- April 24, 2020
- Posted by: Plastic Injection Molding
- Category: plastic injection molding
All plastic injection plants experience problems during production at some point. In this “troubleshooting” guide, we present typical problems that arise during the plastic injection molding process and that affect the quality of molded parts.
While many such guides are available, sometimes these guides explain what to do, but do not explain the phenomenon causing the problem. This article seeks to fill – at least in part – this lack, explaining the phenomena that generate the problems, and thus giving the engineering and operations team better decision-making tools.
Almost all materials shrink when solidifying. In the case of polymers, which compared to other materials have great shrink potential, this shrinkage can lead to dimensional problems. The amount of shrinkage is basically determined by the temperature at which the post-pressure is released during injection, and by the level of this post-pressure. This level of shrinkage can be measured on the PvT diagram
One factor that substantially affects shrinkage is crystallization. In semi-crystalline polymers, such as polyethylene or polypropylene, the energy available in the polymer when melting it is translated in order of molecules forming crystalline structures once the material returns to its original solid state. The degree of crystallinity that the material reaches depends on the cooling rate: if there is a sudden cooling, the time available for this ordering of molecules to occur is low, and therefore there is a low degree of crystallization within the mold. On the other hand, if the cooling rate is slow, a higher degree of crystallization is achieved within the mold.

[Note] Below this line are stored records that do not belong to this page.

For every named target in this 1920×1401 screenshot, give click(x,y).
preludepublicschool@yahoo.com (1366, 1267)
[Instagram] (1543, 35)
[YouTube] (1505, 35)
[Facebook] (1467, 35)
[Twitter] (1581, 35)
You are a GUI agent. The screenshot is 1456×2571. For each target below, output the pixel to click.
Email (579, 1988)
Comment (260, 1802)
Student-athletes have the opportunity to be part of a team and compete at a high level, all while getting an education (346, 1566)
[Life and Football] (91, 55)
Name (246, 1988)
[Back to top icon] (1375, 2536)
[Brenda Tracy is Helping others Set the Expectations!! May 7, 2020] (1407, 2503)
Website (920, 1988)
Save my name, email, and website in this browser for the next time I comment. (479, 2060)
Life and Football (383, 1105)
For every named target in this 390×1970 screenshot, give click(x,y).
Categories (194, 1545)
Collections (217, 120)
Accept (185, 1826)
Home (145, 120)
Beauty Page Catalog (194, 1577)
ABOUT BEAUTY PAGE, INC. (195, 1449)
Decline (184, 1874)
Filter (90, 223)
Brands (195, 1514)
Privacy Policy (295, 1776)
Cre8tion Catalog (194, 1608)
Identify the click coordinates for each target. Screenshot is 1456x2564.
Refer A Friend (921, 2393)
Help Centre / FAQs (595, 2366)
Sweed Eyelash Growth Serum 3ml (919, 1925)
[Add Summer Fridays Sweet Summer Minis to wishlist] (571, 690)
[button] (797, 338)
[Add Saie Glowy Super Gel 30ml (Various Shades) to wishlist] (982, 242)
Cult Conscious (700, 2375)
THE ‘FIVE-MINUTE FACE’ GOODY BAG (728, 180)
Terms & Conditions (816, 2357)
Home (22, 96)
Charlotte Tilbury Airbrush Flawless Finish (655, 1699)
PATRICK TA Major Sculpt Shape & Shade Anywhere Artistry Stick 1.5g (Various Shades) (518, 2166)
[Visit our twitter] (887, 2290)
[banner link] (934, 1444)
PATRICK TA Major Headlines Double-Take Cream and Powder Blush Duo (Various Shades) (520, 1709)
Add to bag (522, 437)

In general, if there is greater crystallization, the shrinkage is greater. To increase crystallization, it is recommended to increase the temperature of the mold. It is also possible to use nucleating agent. It is desirable for the material to achieve a high degree of crystallization inside the mold, since otherwise it can crystallize outside the mold later (depending on how hot it is when ejected and how much energy is available inside it for this effect to occur). post-crystallization). In post-crystallization, the material locally reduces its dimensions, which can generate warpage or dimensional distortion, without the mold dimensions restricting this contraction.
Joint lines, or weld lines, occur on any plastic part at the point where two flow fronts meet. For example, if a clamping hole is designed, the flow fronts join around the hole in the part. Because it represents a separation of the material that would otherwise be complete, these bond lines represent a decrease in the mechanical integrity of the material and therefore weaken it. However, its effect can be mitigated by controlling the location of the injection point and the process parameters.
Black spots and dots
Black dots are a sign of material contamination. If recycled material is used, appropriate measures may not be in place during the recovery process to ensure that the recovered parts are not contaminated: for example, there may be contamination on the floor, in the containers where the parts are stored, or where they are ground. It is important to ensure a clean environment in the plant and educate operators on the importance of careful handling of parts to be recycled (for example, not picking up pieces of soil that may have been contaminated). It is also recommended to have a maintenance routine for the machine and its surroundings.
Another factor that negatively affects the purity of the piece is the presence of fine powders, particularly from the mill. Because the ratio of surface area to volume is much higher in these powders than in normal pellets, they melt much faster than pellets and burn. In this case, the solution is to sift the material and filter the fines before processing.